Rice. Our addiction to the carb is almost as compulsive as a panda’s love of bamboo shoots. And in the AUGUSTMAN team, we generally rate carbs on the same level as striking lottery in terms of the amount of joy it brings us.
But there’s constant debate on its value in consumption. Brown rice, which is basically unmilled rice, offers lots more nutrients but also contains more phytic acid which can be difficult for some to (pardon the pun) stomach. White rice is essentially gluten-free and low in phytic acid, but also sheds all the added nutrients of brown rice when it’s unshelled.

Brown or white?
Then there’s the debate of starch quality. White rice contains plenty of resistant starch, which is essentially good starch because it’s not digested by the body, so it passes through the colon and acts as a soluble fibre, and it’s consumed by the good bacteria in your gut, so it’s good for people with blood sugar issues. Brown rice has plenty of resistant starch as well along with being probiotic, but contains gluten.

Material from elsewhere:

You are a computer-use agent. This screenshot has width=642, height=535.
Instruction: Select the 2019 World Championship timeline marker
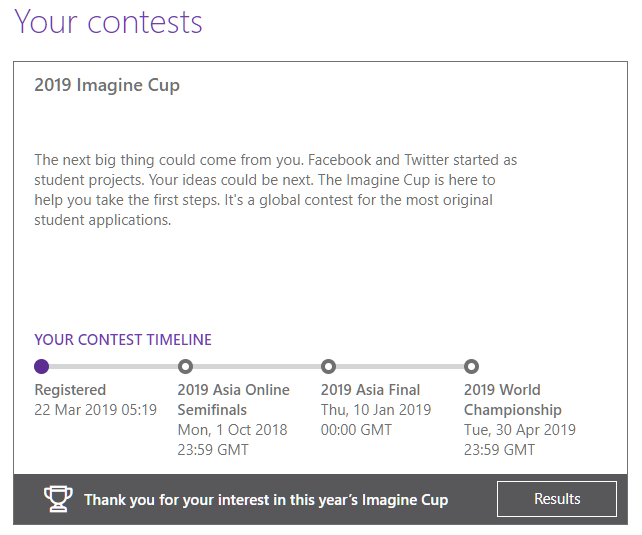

As starchy fruits like bananas ripen fully, resistant starch is converted to regular starch.
Resistant starch can convert into regular starch, which is quickly digested, affects blood sugar levels and adds to your waistline. It’s what food nutritionists call retrogradation. For example, when bananas are green, they have higher resistant starch, and as they ripen more, the starch converts to regular starch. But there’s a way to reverse the process, and in fact convert regular starch to resistant starch.

There’s nothing coconut oil cannot fix.
It’s a really simple hack, in fact. Instead of eating rice hot and right after it’s cooked, simply add coconut oil to the rice and water (around 3% of the amount of rice you’re cooking in weight, around 1 teaspoon per half cup) and let it cool (refrigerate if you like). Coconut oil binds with regular starch and when cooled, converts it to resistant starch. That means more healthy soluble fibre and less calories for the same amount of rice you eat.
Tests have shown that even if you heat the rice after cooling, the resistant starch remains constant in value. You can have your rice and eat it. Just cook it for tomorrow. The study also showed that fried rice contains more resistant starch than regular cooked white rice sans coconut oil.